ROLE INFIRMIER auprès des PERSONNES ENDEUILLEES Avant le décès : aborder l’éventualité de la mort et les questions matérielles. Les préparer afin d’anticiper leur réaction. Leur proposer de rester la nuit. . Au moment du décès : il arrive que le patient décède sans que les proches soient présents (→regrets). Expliquer que c’était peut-être mieux ainsi pour lui, que le lien était trop fort. Il s’inscrit naturellement dans la continuité de la relation de soutien qui s’est instaurée dès le début de la prise en charge du patient, soit au domicile soit en institution. Avant le décès, il est important que la famille puisse aborder l’éventualité de la mort et les questions matérielles qui en découlent sans se culpabiliser ni trouver cela indécent. Les soignants sont parfois à l’origine de ces questions que les proches n’osent pas toujours aborder par pudeur.
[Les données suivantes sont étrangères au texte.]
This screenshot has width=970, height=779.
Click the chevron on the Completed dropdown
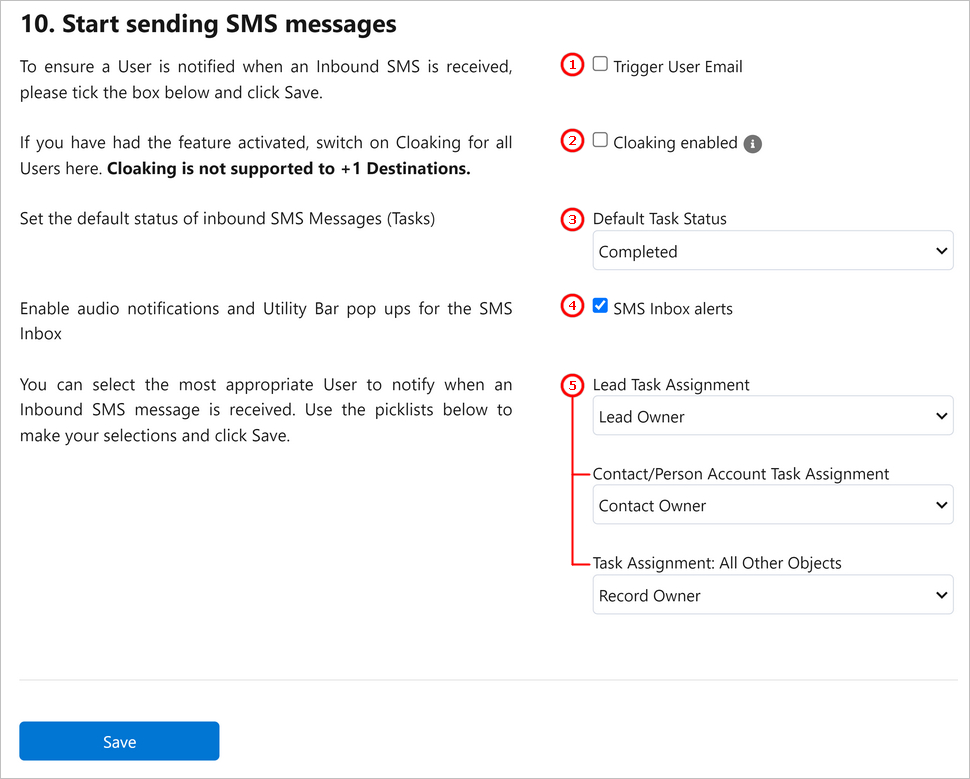pyautogui.click(x=942, y=251)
Au moment du décès il arrive que la personne en fin de vie décède sans que les proches soient présents. Ces derniers ressentent beaucoup de regrets. Il est donc important de leur expliquer que c’était peut-être mieux ainsi pour elle, que le lien était trop fort.
ROLE INFIRMIER auprès des PERSONNES ENDEUILLEES (suite) Après de décès : - Rencontre possible avec un membre de l’équipe soignante (USP, oncologie, USLD) - Rencontres avec d’autres familles endeuillées - Suivi de deuil avec un psychologue → Aider l’autre à identifier sa propre souffrance → Evaluer la qualité du travail psychique, la capacité à réinvestir une vie affective et sociale. Les heures qui suivent le décès sont surtout occupées à prévenir les amis et à organiser les obsèques. L’organisation et le respect de ce rituel funéraire (inauguré par la toilette mortuaire) sont une des conditions indispensables au processus de deuil. Le rôle des soignants est ici prépondérant. Souvent après le décès, la famille ne se manisfeste plus auprès de l’équipe soignante. Dans certains services (USP, long-séjour, oncologie), il est possible pour les proches de rencontrer soit un membre de l’équipe, soit de participer à des rencontres avec d’autres familles endeuillées. Ce « suivi de deuil » permet d’évaluer avec la personne endeuillée la qualité du travail psychique et sa capacité à réinvestir une vie affective et sociale. Devant la persistance d’un état dépressif, des troubles somatiques ou des modifications du comportement pouvant évoquer un deuil compliqué ou pathologique, il faut proposer à la personne de consulter son médecin traitant ou de rencontrer un psychologue ou un psychiatre. Si le deuil n’est pas une maladie, il peut le devenir. Notre rôle est d’aider l’autre à identifier sa propre souffrance.
CONCLUSION Le deuil est une étape indispensable qui demande parfois à être accompagnée comme toutes les étapes douloureuses mais dynamiques de la vie humaine.